Squirrel adaptations to their environment not only promote their own survival and multiplication, but also contribute to other organisms and the ecosystem. Unable to digest cellulose, they tend to select foods rich in protein, carbohydrates, and fat, and eat such plant food as nuts, seeds, fruits, as well as fungi, insects, eggs, small birds, small mammals, frogs, and so forth. In consuming the nuts, seeds, and fruits, they help in disbursing the plants. In particular, their unique adaptation of hoarding the food, by gathering and burying nuts and seeds, fosters the development of the forest, which regenerates from uneaten nuts and seeds. They also help to keep insects under control. Furthermore, as a taxa, they are integral to food chains, serving as a food source for various birds, such as owls.

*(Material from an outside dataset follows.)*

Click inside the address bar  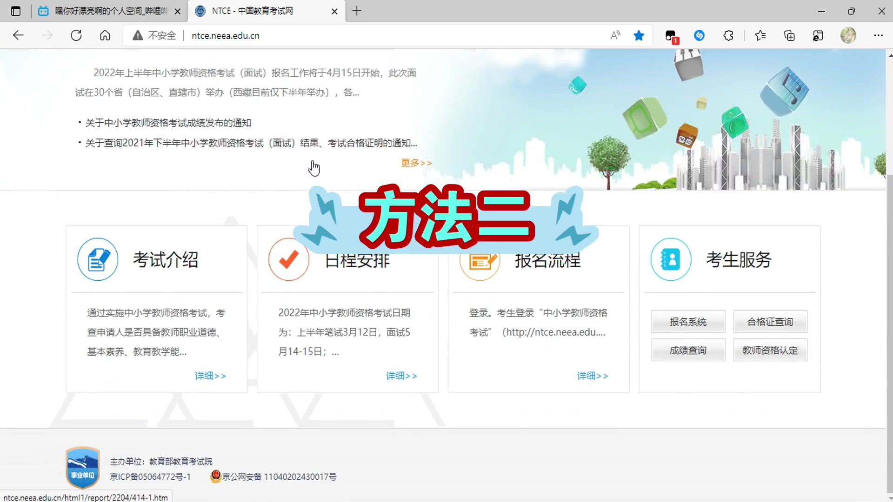326,35
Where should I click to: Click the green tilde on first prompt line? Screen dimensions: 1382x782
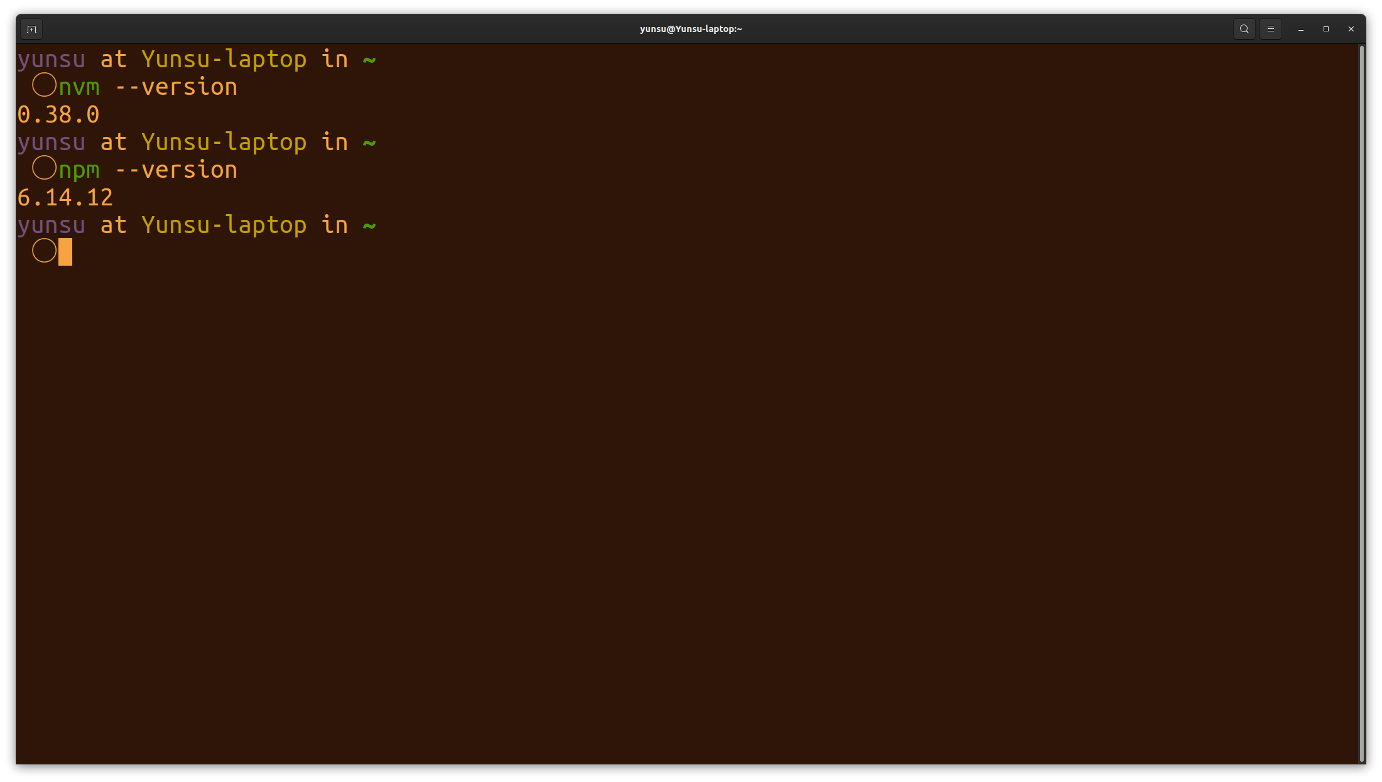(x=369, y=60)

These activities mentioned above represent a unity of the individual purpose of squirrels (survial, reproduction, maintenance) and a purpose for the whole (for other organisms and for the ecosystem).
Unification thought recognizes a more fundamental purpose for the whole relative to the role of squirrels for humans. For people, squirrels serve numerous purposes. They are collected for meat and fur, and provide aesthetic pleasure, adding to the human delight in nature. People enjoy the company of tree squirrels and chipmunks and like watching their seemingly cheerful and energetic antics, and enjoy watching flying squirrels glide or the sight of a groundhog. Squirrels are also featured in books and artwork.
However, squirrels can also be pests, eating crops and causing electrical outages. Human creativity, which developed monoculture and widespread electrical power, is devising means to limit the destructive interactions with squirrels.